Женька даже радовалась, что они тогда так и не переехали. Она любила свой серый обстоятельный дом, царапанную надпись внизу на лестнице «Женька – зараза», не стираемую никакими ремонтами, выцветший плакат на парадной: «Уборка мусора с отноской в мусорный ящик производится самими квартиросъемщиками». Любила фиолетовые запахи цветущей картошки из частных огородов. И от фабрики было близко, каких-нибудь шесть минут ходу. И еще ровно четыре, с развалкой и оглядкой по сторонам, – до комиссионного. Но, зная все расстояния назубок, Женька все равно опаздывала к открытию, и матери приходилось отрываться от дел, каждой посторонней минутой будто нанося магазину непоправимый материальный ущерб…

Все это разом пронеслось в Женьке, не мыслями даже, а каким-то осязательно-зрительно-звуковым ощущением, не открытым еще наукой, когда мать сказала:

– Прямо не знаю, как бы я без наших…

– Ходят тут разные, – уже без всякой наступательности сказала Женька, примиренная воспоминаниями.

– Разные и у вас ходят, – улыбкой отмела мать надоевшую тему. – А Валик почему не пришел?

Она звала его «Валик». Как мальчика в матроске.

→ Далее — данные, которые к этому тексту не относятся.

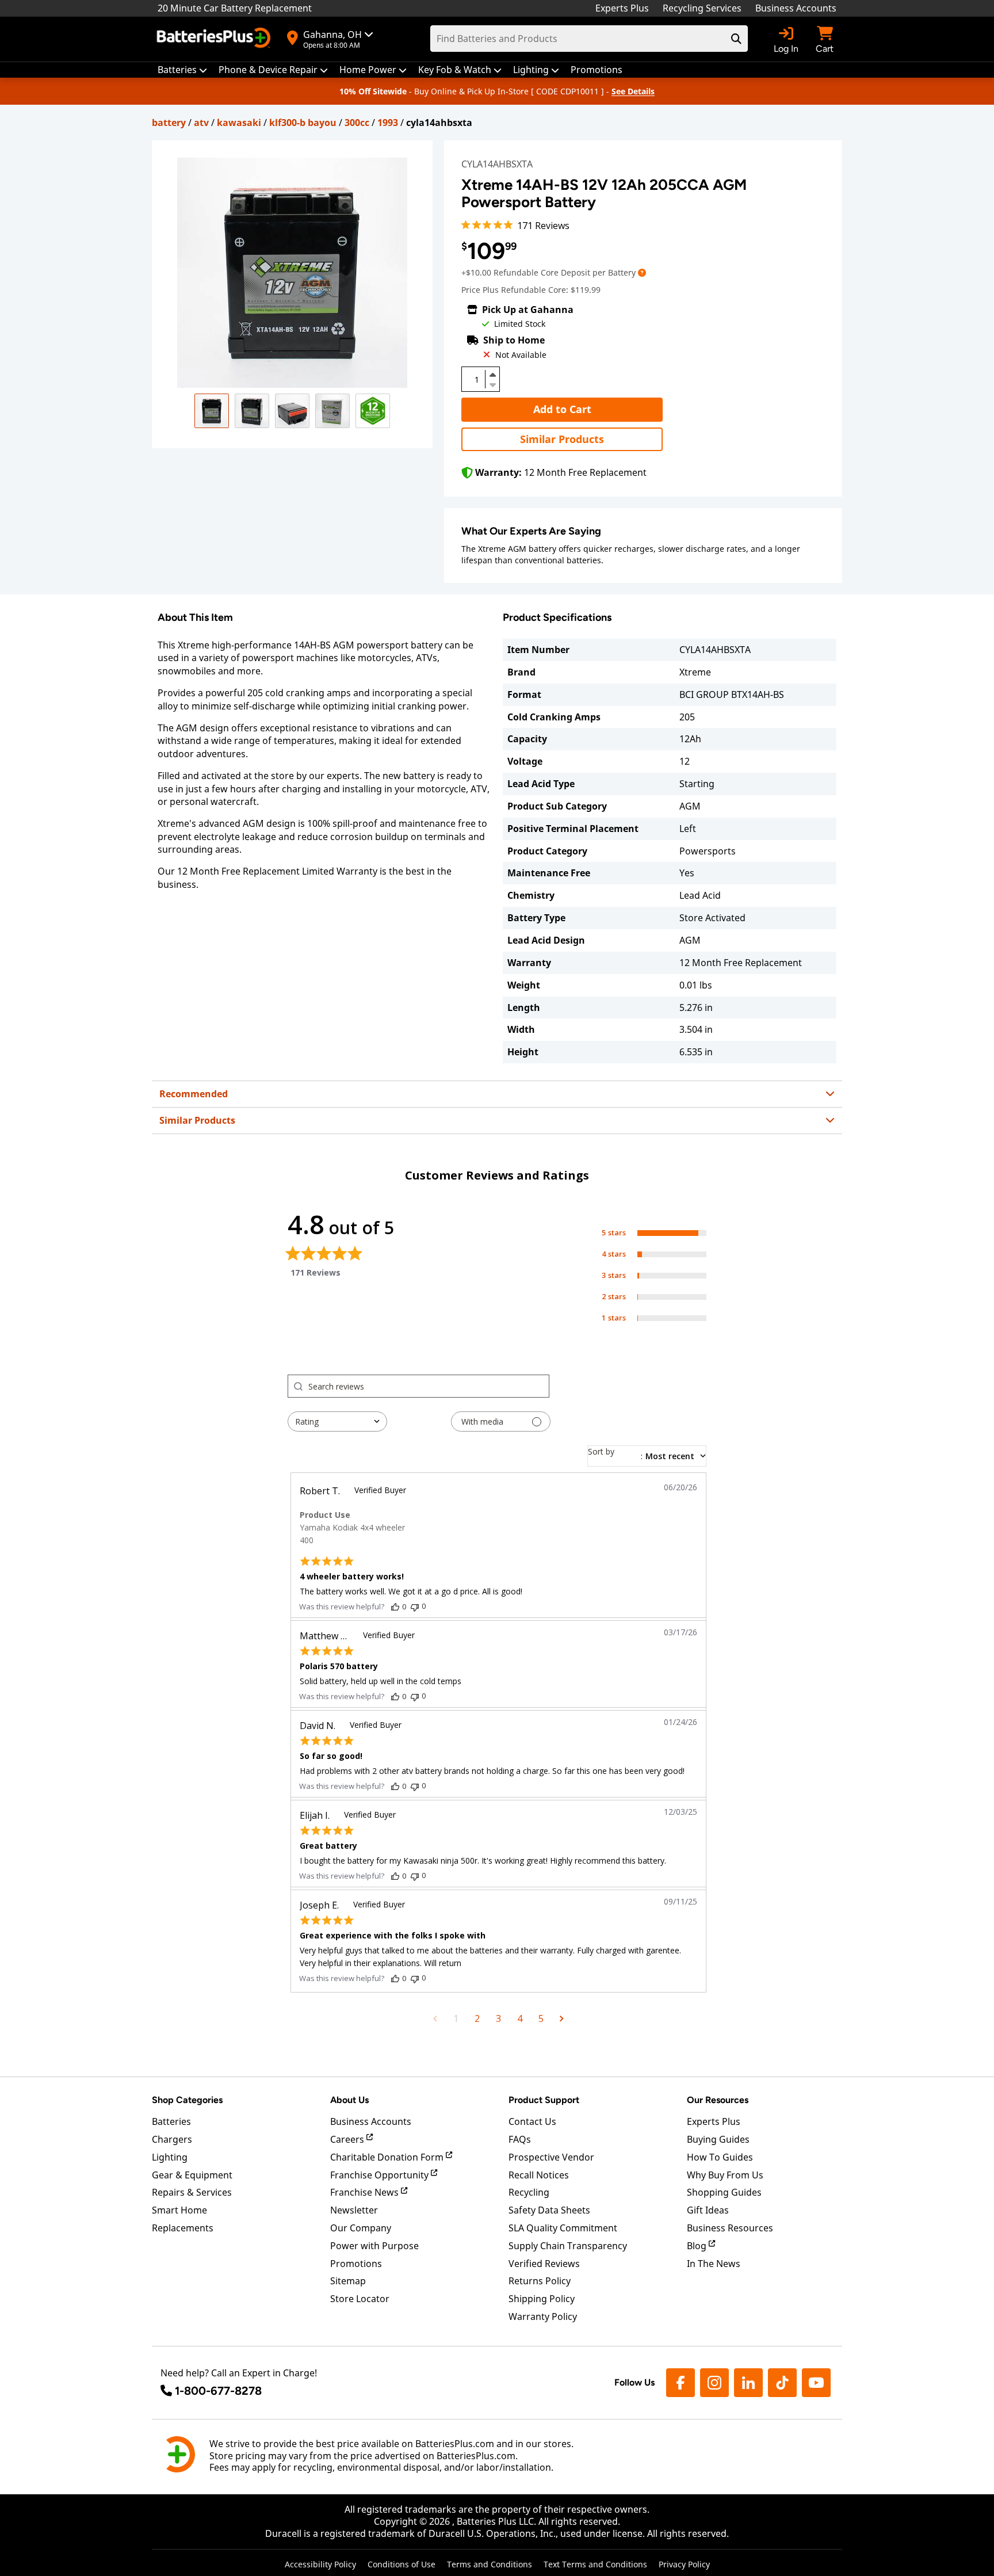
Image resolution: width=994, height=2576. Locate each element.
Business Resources (730, 2228)
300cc (357, 122)
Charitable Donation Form (388, 2157)
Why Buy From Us (725, 2175)
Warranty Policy (543, 2316)
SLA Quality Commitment (563, 2228)
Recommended (193, 1093)
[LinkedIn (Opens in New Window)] (748, 2382)
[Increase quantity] (492, 374)
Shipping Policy (542, 2298)
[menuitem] (182, 70)
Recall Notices (539, 2175)
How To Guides (720, 2157)
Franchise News (365, 2192)
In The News (713, 2263)
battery (169, 122)
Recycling (529, 2192)
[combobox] (337, 1421)
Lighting (170, 2157)
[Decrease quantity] (492, 383)
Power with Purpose (374, 2245)
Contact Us (532, 2121)
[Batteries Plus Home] (215, 39)
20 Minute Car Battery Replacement (235, 8)
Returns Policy (540, 2280)
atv (201, 122)
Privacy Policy (684, 2564)
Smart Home (179, 2210)
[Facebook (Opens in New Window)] (680, 2382)
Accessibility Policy (320, 2564)
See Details (633, 91)
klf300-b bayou (303, 122)
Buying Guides (718, 2139)
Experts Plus (622, 8)
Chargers (172, 2139)
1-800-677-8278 (218, 2391)
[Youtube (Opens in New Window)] (816, 2382)
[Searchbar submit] (736, 38)
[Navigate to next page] (562, 2018)
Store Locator (359, 2298)
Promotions (356, 2263)
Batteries (171, 2121)
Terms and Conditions (489, 2564)
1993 (387, 122)
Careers (348, 2139)
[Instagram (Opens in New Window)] (714, 2382)
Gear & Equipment (192, 2175)
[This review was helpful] (395, 1606)
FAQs (520, 2139)
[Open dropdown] (642, 272)
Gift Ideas (708, 2210)
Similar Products (562, 439)
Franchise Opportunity (380, 2175)
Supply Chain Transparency (568, 2245)
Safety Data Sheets (549, 2210)
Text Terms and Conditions (595, 2564)
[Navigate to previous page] (435, 2018)
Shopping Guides (724, 2192)
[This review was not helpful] (415, 1606)
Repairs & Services (192, 2192)
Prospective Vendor (551, 2157)
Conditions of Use (401, 2564)
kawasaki (239, 122)
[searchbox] (428, 1386)
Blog (698, 2245)
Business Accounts (795, 8)
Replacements (182, 2228)
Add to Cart (562, 409)
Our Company (360, 2228)
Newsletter (354, 2210)
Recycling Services (702, 8)
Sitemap (348, 2280)
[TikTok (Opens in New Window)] (782, 2382)
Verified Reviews (544, 2263)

Если бы он вдруг исчез из их жизни, мать бы, наверное, не перенесла. У них в квартире все его звали запросто «Валик». Или вообще – «Валя», что придавало его кривому носу почти девическую благопристойность. А Женька написала бы высоко над домами большими горячими буквами – «Валентин». Ей нравилось прямо так – как в паспорте: «Валентин». Но над домами по вечерам горели только Святославы, Вячеславы и Станиславы – «Слава».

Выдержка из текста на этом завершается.